A dark-haired young woman wearing a press pass entered the courtroom and sat behind Leslie Quinn. Mr. B glanced at her disinterestedly.

“Hi,” he heard her say to the historian, “I’m Deborah. I just learned about the Pamela hearings. Oh, there’s Mr. B. Is she here?”

“The CLF stuck her in Herland.”

“Wow—why?”

“Isn’t it the ultimate feminist training ground?” Lonquist the librarian said. “Perhaps, Pamela will want to stay there.”

Mr. B crossed his arms and glared at the table top.

“Oh, no,” Deborah said blithely. “She and Mr. B are soul mates.”

“The young lady reviews romance novels,” Mr. Shorter told Mr. B. “Stories about love—not stories about knights.”

“I don’t live in a love novel,” Mr. B said, but he hoped Deborah was right about him and Pamela.
* * *
The CLF team had read the editorial in the City Gazette and was righteously appalled.

“The media has been co-opted by reactionaries,” Gary cried.

Judge Hardcastle ignored him. He also turned down Dr. Matchel’s request for a media blackout. He had no problems with the First Amendment.
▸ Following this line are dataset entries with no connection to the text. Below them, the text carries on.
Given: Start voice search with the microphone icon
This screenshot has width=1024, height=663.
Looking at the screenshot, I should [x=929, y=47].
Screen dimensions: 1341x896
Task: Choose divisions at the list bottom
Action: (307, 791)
Media commentary was irritating but rarely intrusive. If it did become intrusive it was only because other people wouldn’t shut up about it.

He wanted to deal with the rape or seduction or whatever it was. He turned to Mr. B and Mr. Shorter. “I can’t ignore this part of the novel—unless rape was an established custom in eighteenth-century literature?”

Both men hesitated.

“Not as an acceptable action,” Mr. B said, and Mr. Shorter concurred.

“Then we need to address the event. Mr. B—?”

Mr. B’s Testimony Corresponding to Pamela’s Abduction

Week 6 (continued)

I went to church the next morning with a prayer message sent to me by Pamela through Mrs. Jewkes: “The prayers of this congregation are earnestly desired for a gentleman of great worth and honor who labors to ruin a poor, distressed, worthless maiden,” it read.

Typical Pamela and clever, but I was tired of the game. “Tell her the reckoning is not far off,” I said and left the house. As I got into the carriage, I saw Pamela’s solemn face at an upstairs window. Our eyes met. She tilted her head and raised her chin the way she would before passing judgment. I jerked my chin back at her and got into the carriage.

Church was exasperating. Parson Peters came up after the sermon to plead with me for Williams’s release: Williams didn’t realize he owed me money; he thought the sum I gave him was in anticipation of his living, et cetera, et cetera.

“It was a bit much putting the fella in gaol,” Sir Simon chimed in.

“I’ll resolve the matter,” I said and left them.

Dealing with Williams was good cover for what I had planned. I sent the carriage home with a letter to Mrs. Jewkes telling her to tell Pamela I’d gone to Stamford town where Williams was imprisoned to confront my erstwhile cleric. I then walked home, cutting across the pasture, so I could enter through the rear.

I ran into Colbrand in the stable yard and used him to send a second message to Mrs. Jewkes, after which I rested on the terraced garden watching the sky mellow and getting my breath back.

The stage was set. By that same time the next day, Pamela’s fate would be decided. Finally.